@Ema7 you're an ad, paid to be here to gain some attention on this god forsaken site.
No respect for you...
A 32 year old Registered Nurse In North America . I've lived one hell of a life in my 32 years, enough to last 5 life times. I've enjoyed the best life has to offer (love, companionship, family, happiness, victory, inner peace, and redemption) and I've endured some of the worst life has to offer including first hand experience with absolute terror, tragedy, horror, death, divorce, broken heart, addiction, night life, and . . . i'm down to answer almost anything.
@Lindsey Is today a good day for a museum?
@Devil-Tag Not in the slightest, I believe if they were amongst us they wouldn't be so discreet, but as far as the existence of them over all. . .im not sure, its a big universe and theres something kinda lonely thinking that in vast frontier of all of space that we are alone.
I do not envy anyone who has chosen a life in any kind of medical field But so glad there are those who do.

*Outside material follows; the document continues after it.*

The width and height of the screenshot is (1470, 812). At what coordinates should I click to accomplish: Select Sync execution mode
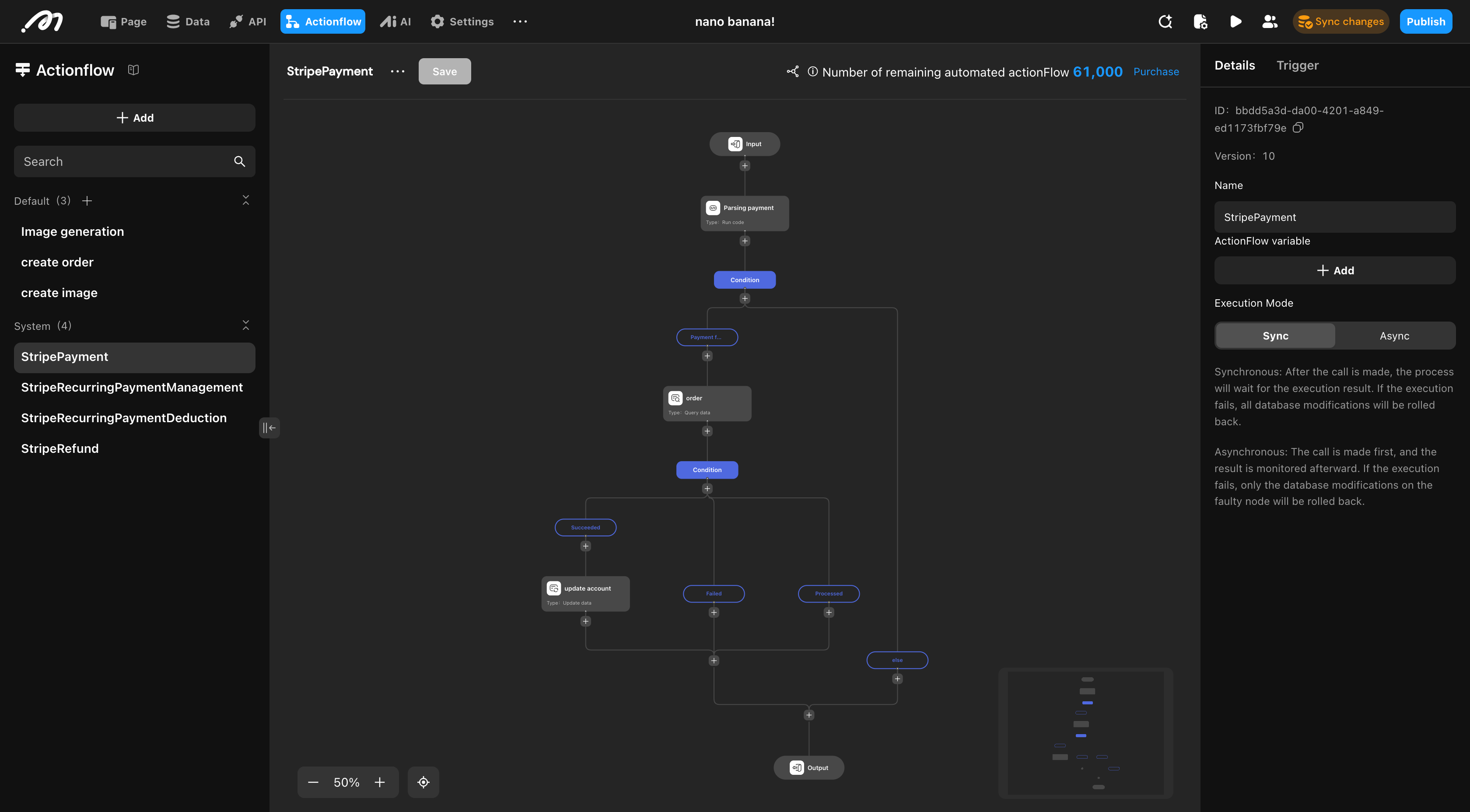click(x=1275, y=336)
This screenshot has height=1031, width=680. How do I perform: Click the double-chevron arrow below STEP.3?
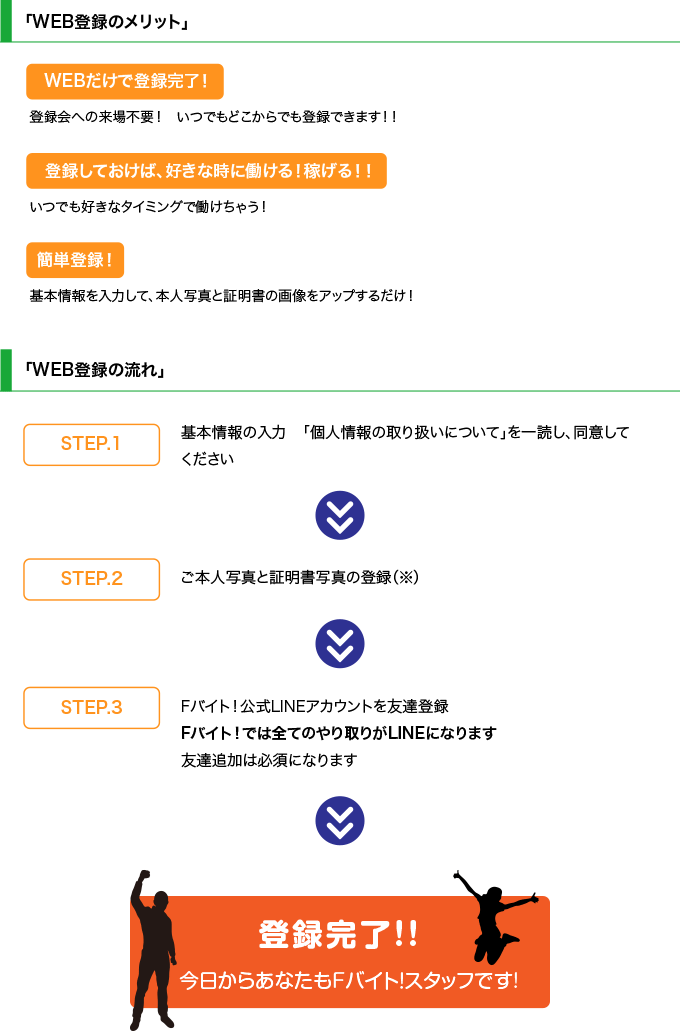(340, 821)
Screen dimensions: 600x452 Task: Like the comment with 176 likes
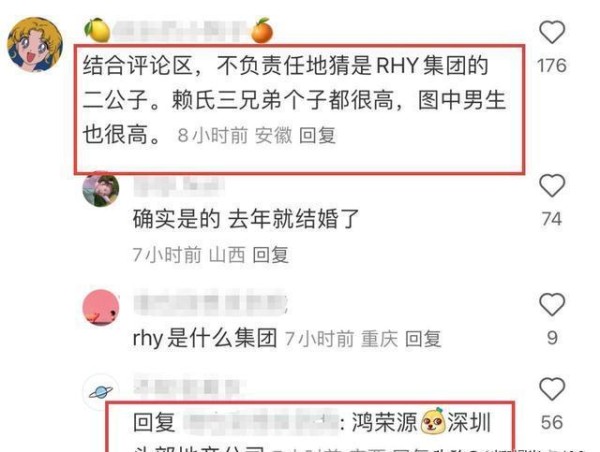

It is like you are at the front door and back door of life seeing the worst and so little of the good in us all. At this time of year, we all seem to forget those who put aside their own lives to look after ours. So no real question to you just my thanks for being who you are
@Alexander_96 not today, too many crowds on Sundays. Now Tuesday, thats a day for the museum.
@Silhouette Honest answer, just digging deep and pushing through moments of weakness no matter how difficult because failure was never an option. With no plan B, you'll do whatever it takes to endure, because theres no choice. Ultimately no one but myself was going to get myself through it. idk if that makes sense
@Naik Bravo! that is an excellent question. Brace yourself, it my answer may or may not make sense, but I'll do my best to break it down. Its a chronological 3 part answer, hope thats ok.
So after the initial heart break, i tried to keep myself distract and tried not to think about it, it helped at first, but then I got some incredible advice, my girlfriend advised me not to distract myself or run away from the pain, but to run towards it. To accept the heart break and to be sad, be angry, be confused, be broken, utterly and completely broken. She stetted the importance of embracing that pain and feeling it to my very core. So once i had, I would have exhausted those emotions and would be able to carry on. And you know that was the best piece of advise anyone has ever given me. it worked.
Secondly, I came to terms with my broken heart and had accepted it, but I still had lingering feelings that weren't doing me any good, and thats when I remembered something my psych II professor had stated once in class and it stuck out at then. It was jarring to hear him say "You wanna know how to fall out of love?" and with that he had my full attention "Focus on all the negative characteristics, beliefs, and behaviors." and so I did, I didn't realize how much i overlooked because of my feelings for this person and that very quickly snowballed till all the lingering sentimental feelings were gone.
lastly, as much as i wanted to keep to myself, stay home, just being a hermit, I started reaching out to friends, good friends, friends that I hadn't spent as much time as I would have liked, and i leaned on them, we went out to grab a bite, drinks, dancing. I didn't know then, but it was important to be social and in good company because ultimately while i was hesitant, they reintroduced me to happinesss. Hanging out and going out with different friends reacquainted me with things i enjoyed, things that were fun, and i think post break up I needed to be reminded of what it felt like to be happy.
and thats how I mended my broken heart. I hope that answer wasn't too lengthy
@Lindsey do you believe that extraterestrials are already among us? And if so, do you think that the extraterestrials have relations with the worlds beliefs and the governments?
@Lindsey what are your views on demonic exorcism? Do you think it's just a mental illness? Or something paranormal ?
@Devil-Tag I'm not sure if id be able to chalk it up to either mental health or paranormal, but if im being honest I'm open to believing in the legitimacy of possession by some demonic malevolent entity or spirt.
@Lindsey some even believe that the case are more related to some kind of extraterestrials beings since all beliefs practice exorcisms:
@Lindsey In moments of great weakness, what gave you the strength to carry on?
@Ladydoall30 oh wow, idk what to say. I'm a little speechless, first and foremost, thank you thats very sweet of you to say. It's worth all he student loan debt, sleep loss, and lack of social life to play a small part in someone recovery.
@Lindsey how did u manage to overcome ,when someone broke ur heart.
@Lindsey It does make sense. That's a good philosophy to have in life, very admirable.
@Lindsey What's your favorite place you have visited?
Without a doubt, Ireland. I fell in love with the people, the history, and just how gorgeous and green the country is.